These are words I grew up with. To be sung at sporting events and public celebrations, while waving a little plastic Union Jack and being carried along with the crowd. Even if you haven’t come across them before, you will have heard the tune: it immediately calls to mind the maritime, stubborn spirit of the United Kingdom of Great Britain and Northern Ireland. We will not be conquered – we fought off the Germans, twice! We stand for freedom. We invented democracy. Did you know we banned slavery before anyone else?
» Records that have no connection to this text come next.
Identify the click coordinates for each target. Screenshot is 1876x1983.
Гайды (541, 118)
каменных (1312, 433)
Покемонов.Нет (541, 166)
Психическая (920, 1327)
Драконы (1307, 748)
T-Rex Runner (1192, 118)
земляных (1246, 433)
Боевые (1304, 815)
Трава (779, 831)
It’s catchy, this sort of thing. It rings out in the public sphere, and fades till it becomes a hum, till it becomes part of the white noise that lingers in the imagination even when all else is silent. Britons never shall be slaves. If our nation were one of the Seven Kingdoms, and the House of Windsor were our liege-lords, these would be their words. You don’t need to know much about blowing gales(1) to know the power that such songs command.

I can remember, when I was small, I just took all this on board. I’d see my mother proudly singing along while watching the Last Night of the Proms. Afterwards, she explained to me why they were important. We Brits have a proud naval tradition, she said, and that protects us from our enemies.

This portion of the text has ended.